Once you reach the line with "Task: Hide Массив по сетке:1 in tree", copy it and every line after it exactly, up to the end of the data. Omit the pictures.

*** ENTRIES PROVIDED Section Begins ***

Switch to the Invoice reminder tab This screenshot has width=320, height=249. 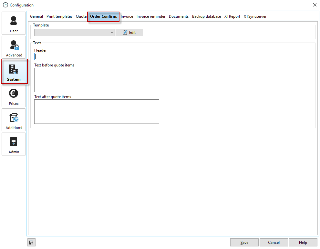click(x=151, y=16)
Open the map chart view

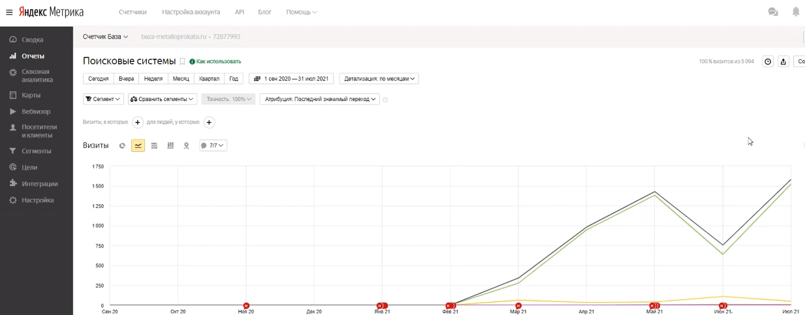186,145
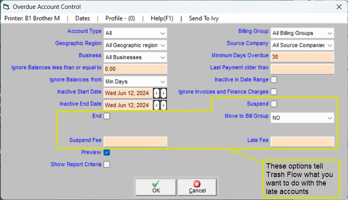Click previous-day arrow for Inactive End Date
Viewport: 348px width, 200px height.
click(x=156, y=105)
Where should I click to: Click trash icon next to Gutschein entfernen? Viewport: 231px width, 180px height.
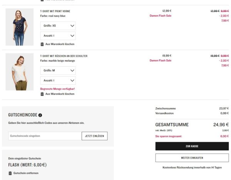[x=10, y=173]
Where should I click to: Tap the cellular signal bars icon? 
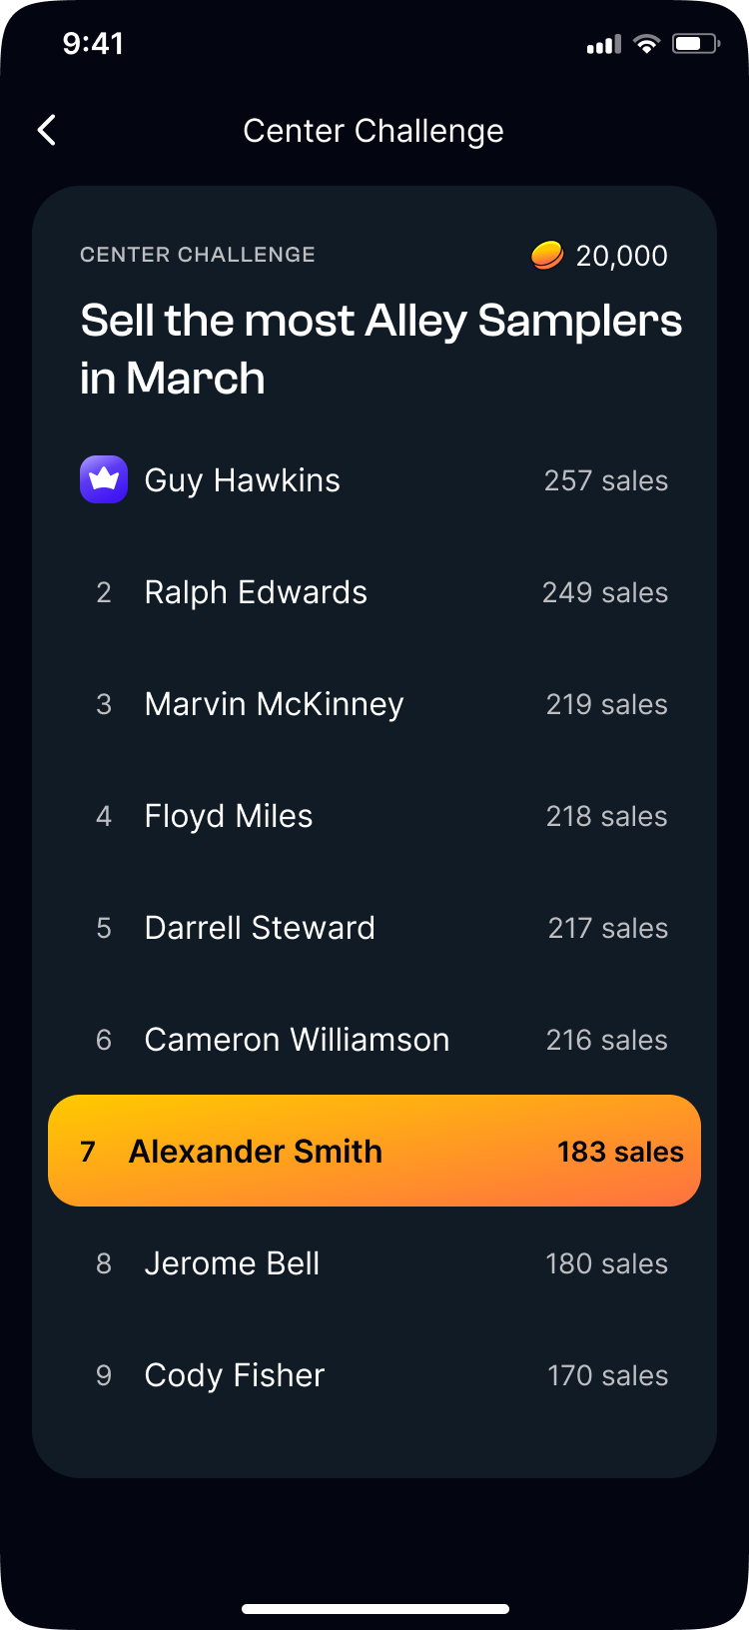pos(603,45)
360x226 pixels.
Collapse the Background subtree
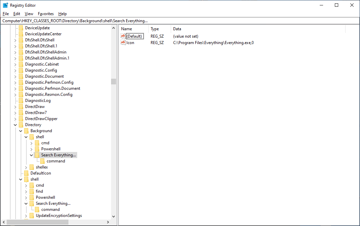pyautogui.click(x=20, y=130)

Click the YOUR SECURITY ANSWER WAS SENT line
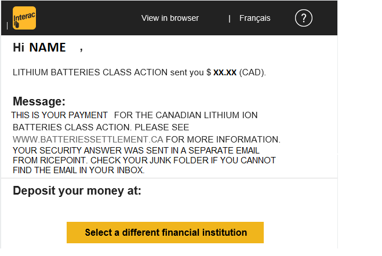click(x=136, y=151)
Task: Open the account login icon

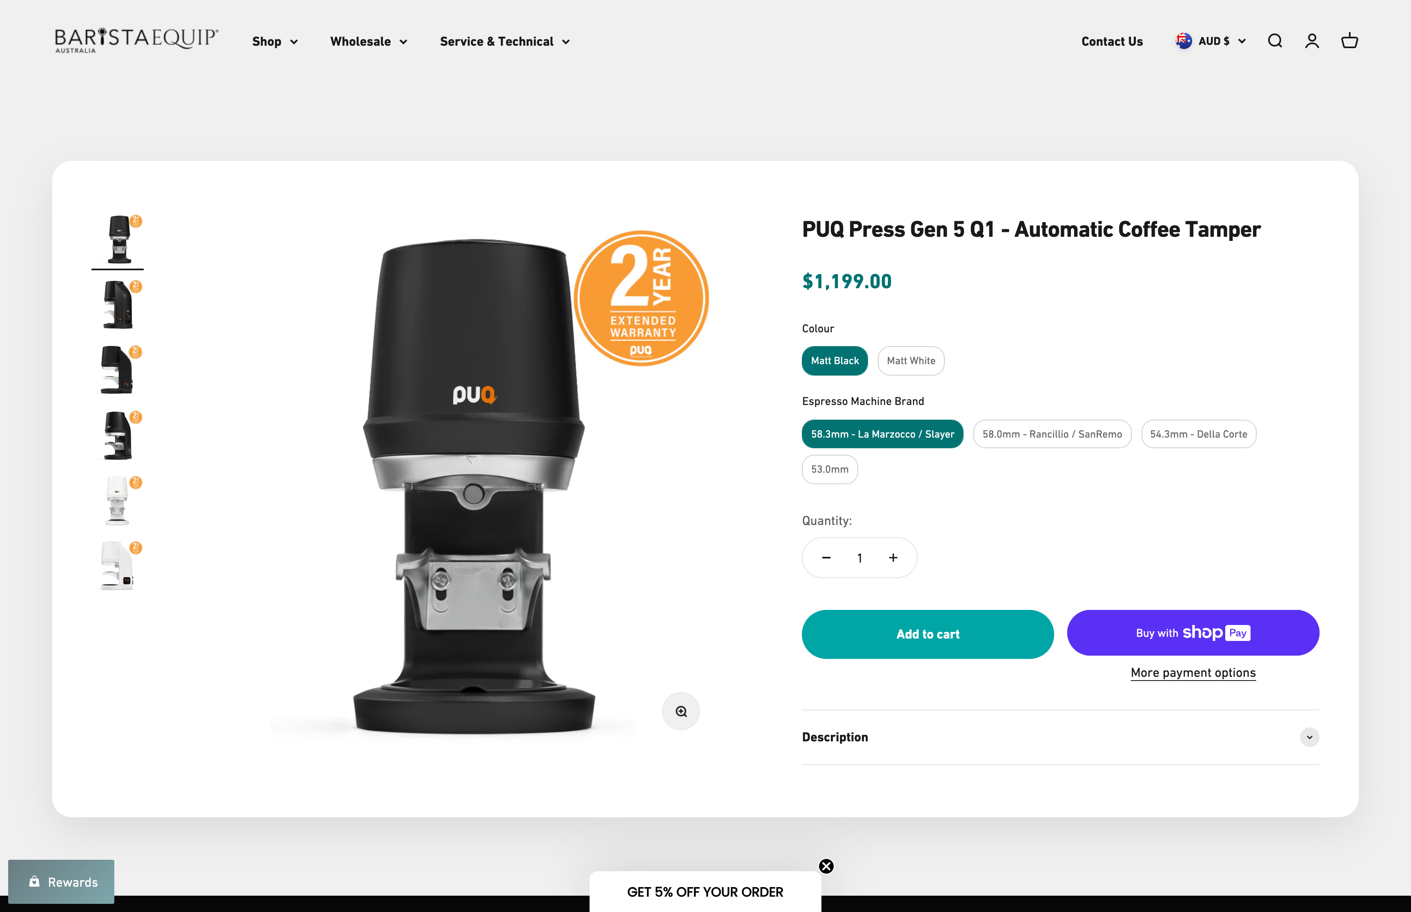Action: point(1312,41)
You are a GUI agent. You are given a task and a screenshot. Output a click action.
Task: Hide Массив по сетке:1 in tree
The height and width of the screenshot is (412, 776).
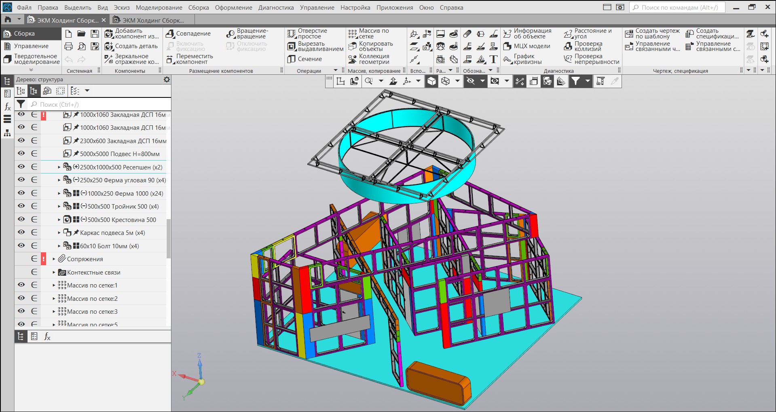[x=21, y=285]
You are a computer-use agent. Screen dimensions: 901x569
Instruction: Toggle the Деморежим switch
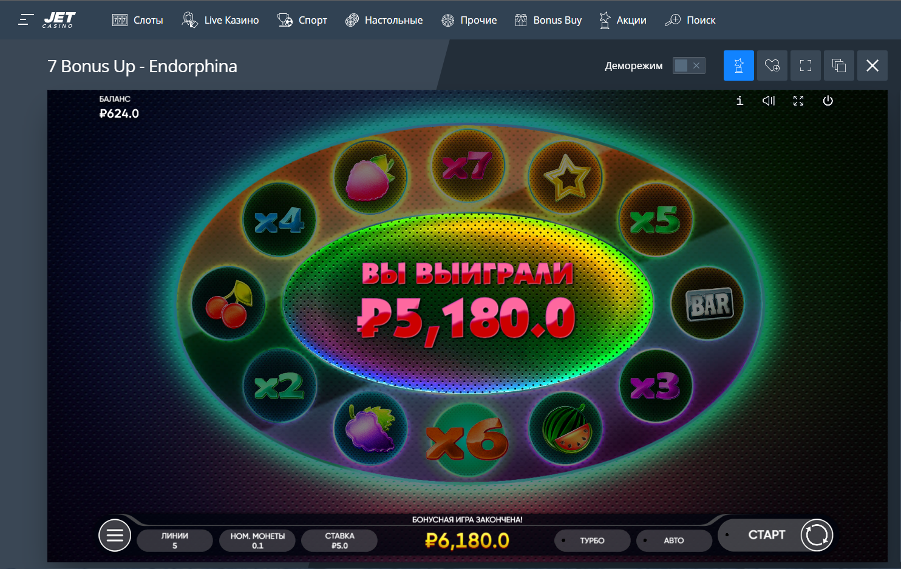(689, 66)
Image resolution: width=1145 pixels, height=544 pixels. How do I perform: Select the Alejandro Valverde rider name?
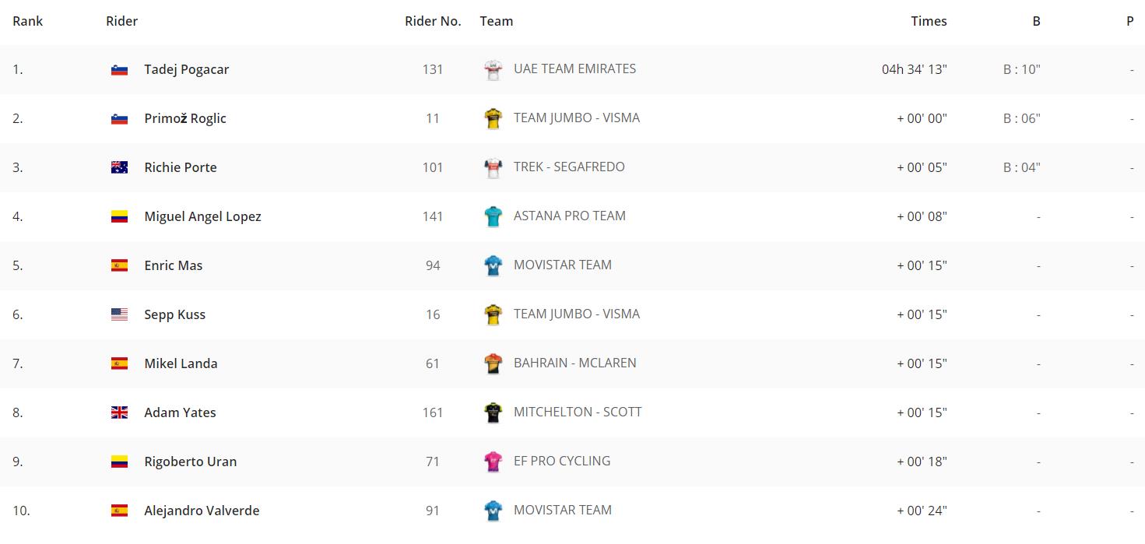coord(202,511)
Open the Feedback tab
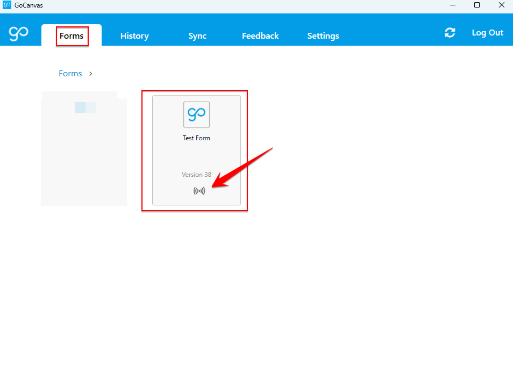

*** ENTRIES PROVIDED Section Ends ***

EXERCISE SOLUTION>
Task: Hide Массив по сетке:1 in tree
The height and width of the screenshot is (412, 776).
[x=21, y=285]
You are a computer-use agent. Screen dimensions: 901x569
Instruction: Toggle the Деморежим switch
(689, 66)
Image resolution: width=1145 pixels, height=544 pixels. How do I perform: Select the Alejandro Valverde rider name?
coord(202,511)
Open the Feedback tab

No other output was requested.